BRAD RIDOUTT, PhD
Dr. Ridoutt is a Principal Research Scientist with The Commonwealth Scientific and Industrial Research Organisation (CSIRO), Australia’s national science agency. He has a BSc in Forest Science and a PhD in plant physiology from the University of Melbourne. Dr. Ridoutt started his career as a forest scientist, before specialising in the assessment of carbon and water footprints. His expertise is in life cycle sustainability assessment, which is applied to agricultural production, food systems and sustainable diets. Dr. Ridoutt is actively involved in the development of improved calculation methods for sustainability assessment which can be used as a reliable basis for sustainability improvement. He is a pioneer in the field of water footprinting assessment and is currently leading a task group of the United Nations Environment Programme and the Society for Environmental Toxicology and Chemistry (UNEP-SETAC) Life Cycle Initiative on footprint indicators. He is also engaged in the international harmonization of sustainability assessment and reporting aimed at reducing costs and risks for business and improving the quality of environmental declarations and labels directed toward the public. In this regard, he is the Australian delegate to several International Organization for Standardization (ISO) working groups.

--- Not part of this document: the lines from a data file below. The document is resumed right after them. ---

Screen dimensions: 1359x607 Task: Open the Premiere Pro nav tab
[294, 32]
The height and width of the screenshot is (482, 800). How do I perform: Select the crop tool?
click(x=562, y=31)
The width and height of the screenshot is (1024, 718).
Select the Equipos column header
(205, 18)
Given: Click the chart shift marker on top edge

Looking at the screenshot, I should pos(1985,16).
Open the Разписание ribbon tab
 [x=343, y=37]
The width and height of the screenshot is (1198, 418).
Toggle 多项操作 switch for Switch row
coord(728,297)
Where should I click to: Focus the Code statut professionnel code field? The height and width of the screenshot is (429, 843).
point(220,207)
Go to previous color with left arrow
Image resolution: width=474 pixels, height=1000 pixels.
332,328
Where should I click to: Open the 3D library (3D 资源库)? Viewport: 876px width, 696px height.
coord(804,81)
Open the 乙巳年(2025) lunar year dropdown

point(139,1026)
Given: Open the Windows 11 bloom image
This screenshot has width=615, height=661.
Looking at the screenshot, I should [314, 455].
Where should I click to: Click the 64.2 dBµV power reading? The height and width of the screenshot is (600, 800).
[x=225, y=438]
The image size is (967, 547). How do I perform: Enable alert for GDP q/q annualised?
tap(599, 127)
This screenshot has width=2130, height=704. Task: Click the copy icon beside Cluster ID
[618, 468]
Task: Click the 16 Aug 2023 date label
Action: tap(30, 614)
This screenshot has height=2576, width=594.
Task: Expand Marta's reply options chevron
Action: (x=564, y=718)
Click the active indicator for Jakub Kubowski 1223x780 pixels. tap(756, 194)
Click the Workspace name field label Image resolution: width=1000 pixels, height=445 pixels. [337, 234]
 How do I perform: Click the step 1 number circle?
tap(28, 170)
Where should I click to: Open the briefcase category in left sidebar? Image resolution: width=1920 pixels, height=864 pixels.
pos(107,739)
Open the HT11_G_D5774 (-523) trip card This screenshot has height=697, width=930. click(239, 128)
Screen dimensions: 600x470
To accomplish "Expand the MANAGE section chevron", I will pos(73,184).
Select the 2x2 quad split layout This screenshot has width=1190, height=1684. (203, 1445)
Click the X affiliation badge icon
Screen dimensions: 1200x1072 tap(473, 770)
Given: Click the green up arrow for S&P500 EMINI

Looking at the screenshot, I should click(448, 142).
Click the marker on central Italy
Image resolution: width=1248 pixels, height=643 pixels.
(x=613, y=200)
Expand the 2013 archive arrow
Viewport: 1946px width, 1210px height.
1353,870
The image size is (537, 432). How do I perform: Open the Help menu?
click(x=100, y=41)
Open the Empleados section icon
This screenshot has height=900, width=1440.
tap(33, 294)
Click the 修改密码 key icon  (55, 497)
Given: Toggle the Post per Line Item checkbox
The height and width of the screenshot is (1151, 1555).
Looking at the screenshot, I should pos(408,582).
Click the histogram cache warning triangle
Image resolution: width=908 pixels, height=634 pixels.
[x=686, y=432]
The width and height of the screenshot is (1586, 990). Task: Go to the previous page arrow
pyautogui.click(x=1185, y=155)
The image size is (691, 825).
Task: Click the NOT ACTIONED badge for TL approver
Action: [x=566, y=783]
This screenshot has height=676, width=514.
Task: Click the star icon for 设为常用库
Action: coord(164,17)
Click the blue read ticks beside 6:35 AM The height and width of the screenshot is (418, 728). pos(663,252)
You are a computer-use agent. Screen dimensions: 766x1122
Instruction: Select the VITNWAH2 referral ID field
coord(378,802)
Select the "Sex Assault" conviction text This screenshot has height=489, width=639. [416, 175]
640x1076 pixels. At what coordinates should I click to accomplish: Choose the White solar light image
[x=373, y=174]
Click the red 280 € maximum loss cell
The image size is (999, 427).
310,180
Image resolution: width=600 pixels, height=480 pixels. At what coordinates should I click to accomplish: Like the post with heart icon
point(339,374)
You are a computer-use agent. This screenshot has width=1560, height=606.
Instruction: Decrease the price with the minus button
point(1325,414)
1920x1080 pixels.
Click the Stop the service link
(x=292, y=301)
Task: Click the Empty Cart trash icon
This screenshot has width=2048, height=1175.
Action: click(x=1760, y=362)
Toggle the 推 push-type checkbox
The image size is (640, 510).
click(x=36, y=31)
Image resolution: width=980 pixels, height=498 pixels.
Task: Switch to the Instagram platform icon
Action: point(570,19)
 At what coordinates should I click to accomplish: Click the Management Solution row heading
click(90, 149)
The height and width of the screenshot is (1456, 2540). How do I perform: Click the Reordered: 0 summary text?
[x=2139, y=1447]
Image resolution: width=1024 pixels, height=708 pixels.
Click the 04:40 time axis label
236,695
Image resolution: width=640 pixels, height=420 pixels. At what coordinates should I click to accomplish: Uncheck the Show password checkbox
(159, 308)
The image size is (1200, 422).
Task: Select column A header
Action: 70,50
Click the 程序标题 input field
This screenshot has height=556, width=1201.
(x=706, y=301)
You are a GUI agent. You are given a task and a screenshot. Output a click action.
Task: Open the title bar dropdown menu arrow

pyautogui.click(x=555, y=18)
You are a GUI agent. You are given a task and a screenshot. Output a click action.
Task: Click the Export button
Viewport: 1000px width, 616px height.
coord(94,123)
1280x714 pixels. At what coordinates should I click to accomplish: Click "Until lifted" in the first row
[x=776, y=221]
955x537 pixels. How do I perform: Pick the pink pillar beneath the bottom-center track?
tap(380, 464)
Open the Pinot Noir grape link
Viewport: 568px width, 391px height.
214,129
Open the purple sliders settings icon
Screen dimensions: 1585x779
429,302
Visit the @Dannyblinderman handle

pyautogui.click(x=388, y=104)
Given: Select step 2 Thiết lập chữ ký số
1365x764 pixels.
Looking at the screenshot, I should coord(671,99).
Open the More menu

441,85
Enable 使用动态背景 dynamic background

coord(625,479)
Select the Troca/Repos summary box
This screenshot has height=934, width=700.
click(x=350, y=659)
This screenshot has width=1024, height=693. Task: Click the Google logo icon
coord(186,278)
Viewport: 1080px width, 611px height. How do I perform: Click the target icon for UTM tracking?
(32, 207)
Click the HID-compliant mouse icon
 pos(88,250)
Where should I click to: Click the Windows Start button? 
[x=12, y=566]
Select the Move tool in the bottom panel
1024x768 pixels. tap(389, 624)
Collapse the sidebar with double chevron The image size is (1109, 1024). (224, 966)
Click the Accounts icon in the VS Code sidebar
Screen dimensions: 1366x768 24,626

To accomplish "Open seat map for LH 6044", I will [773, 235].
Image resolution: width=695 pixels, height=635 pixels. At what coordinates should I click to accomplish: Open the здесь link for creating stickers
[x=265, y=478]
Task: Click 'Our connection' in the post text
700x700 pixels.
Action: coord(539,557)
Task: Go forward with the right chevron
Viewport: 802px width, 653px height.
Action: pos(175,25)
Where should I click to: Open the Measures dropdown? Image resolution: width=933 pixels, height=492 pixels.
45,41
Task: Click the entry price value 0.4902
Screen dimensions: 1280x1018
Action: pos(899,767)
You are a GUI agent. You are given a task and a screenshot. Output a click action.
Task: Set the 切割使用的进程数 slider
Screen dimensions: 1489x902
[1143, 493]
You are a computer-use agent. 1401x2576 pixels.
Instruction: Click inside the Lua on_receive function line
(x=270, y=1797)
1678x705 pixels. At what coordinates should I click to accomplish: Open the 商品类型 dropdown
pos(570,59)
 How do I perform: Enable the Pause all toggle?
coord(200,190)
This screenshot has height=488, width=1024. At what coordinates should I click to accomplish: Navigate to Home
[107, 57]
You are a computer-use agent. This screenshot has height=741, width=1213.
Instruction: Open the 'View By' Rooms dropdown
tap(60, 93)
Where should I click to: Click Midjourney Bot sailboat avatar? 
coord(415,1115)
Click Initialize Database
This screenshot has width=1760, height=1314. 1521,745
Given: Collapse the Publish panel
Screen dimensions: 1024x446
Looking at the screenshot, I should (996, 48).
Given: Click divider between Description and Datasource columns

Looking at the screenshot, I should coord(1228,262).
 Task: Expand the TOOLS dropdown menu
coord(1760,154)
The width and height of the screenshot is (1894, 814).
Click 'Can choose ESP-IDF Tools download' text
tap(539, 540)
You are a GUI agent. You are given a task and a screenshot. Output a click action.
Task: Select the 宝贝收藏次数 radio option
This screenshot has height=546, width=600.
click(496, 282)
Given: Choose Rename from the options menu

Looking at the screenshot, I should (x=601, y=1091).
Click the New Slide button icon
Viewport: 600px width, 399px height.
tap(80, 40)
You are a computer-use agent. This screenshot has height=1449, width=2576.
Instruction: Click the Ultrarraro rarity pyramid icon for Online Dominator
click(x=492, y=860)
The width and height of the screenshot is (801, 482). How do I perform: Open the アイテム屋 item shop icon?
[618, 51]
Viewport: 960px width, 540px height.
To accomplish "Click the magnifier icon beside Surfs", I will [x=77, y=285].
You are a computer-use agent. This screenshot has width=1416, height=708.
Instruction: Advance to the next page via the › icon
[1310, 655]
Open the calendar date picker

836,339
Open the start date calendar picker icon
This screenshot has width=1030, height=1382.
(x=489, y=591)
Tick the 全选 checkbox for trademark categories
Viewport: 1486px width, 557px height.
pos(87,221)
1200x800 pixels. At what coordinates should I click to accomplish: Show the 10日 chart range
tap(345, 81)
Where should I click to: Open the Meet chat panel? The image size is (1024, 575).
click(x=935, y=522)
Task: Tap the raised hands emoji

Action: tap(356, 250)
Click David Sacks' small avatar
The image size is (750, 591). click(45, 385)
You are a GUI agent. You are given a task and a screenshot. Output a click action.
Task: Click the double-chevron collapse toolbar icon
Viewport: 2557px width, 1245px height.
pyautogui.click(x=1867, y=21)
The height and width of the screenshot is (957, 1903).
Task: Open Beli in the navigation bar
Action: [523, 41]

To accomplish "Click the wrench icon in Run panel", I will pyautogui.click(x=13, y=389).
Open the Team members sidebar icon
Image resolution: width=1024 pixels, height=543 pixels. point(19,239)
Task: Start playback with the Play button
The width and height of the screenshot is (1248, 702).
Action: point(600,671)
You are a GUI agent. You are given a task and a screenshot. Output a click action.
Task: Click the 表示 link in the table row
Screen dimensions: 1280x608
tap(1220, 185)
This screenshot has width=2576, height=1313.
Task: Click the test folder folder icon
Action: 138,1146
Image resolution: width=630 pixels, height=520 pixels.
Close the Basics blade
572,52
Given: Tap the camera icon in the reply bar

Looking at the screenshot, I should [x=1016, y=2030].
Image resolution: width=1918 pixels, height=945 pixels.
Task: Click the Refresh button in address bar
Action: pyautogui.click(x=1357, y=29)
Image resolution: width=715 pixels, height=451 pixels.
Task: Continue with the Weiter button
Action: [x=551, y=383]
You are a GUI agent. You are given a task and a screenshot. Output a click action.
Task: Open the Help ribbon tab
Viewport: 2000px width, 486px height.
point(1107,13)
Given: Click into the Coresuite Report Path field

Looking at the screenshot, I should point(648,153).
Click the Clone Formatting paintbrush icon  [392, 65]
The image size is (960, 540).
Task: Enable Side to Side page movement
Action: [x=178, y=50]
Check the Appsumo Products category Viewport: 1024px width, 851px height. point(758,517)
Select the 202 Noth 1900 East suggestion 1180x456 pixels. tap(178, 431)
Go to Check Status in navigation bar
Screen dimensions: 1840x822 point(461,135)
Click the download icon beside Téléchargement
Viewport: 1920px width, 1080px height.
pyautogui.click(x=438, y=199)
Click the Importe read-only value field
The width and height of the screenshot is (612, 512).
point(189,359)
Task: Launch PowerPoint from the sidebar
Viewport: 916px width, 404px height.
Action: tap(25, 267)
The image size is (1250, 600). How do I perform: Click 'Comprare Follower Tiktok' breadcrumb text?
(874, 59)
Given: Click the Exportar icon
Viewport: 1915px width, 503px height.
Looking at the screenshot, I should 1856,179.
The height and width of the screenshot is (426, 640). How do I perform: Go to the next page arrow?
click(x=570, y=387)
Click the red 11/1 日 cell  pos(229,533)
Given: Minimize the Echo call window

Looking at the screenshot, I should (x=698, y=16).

Dr. Ridoutt seeks to provide science-based evidence to inform the debate about sustainable food systems and sustainable diets. A particular focus has been the livestock industry and the role of livestock products in a sustainable food system. He published the first Life Cycle Assessment (LCA)-based water footprint in the dairy sector and has demonstrated that many livestock products can be produced with minimal potential to contribute to freshwater scarcity, dispelling the myth that the water footprints of animal products are necessarily larger than the water footprints of crop products with equivalent nutritional value. Overall, he has published about 60 papers in scientific journals. His most recent publication focuses on the assessment of greenhouse gas emissions of the Australian diet.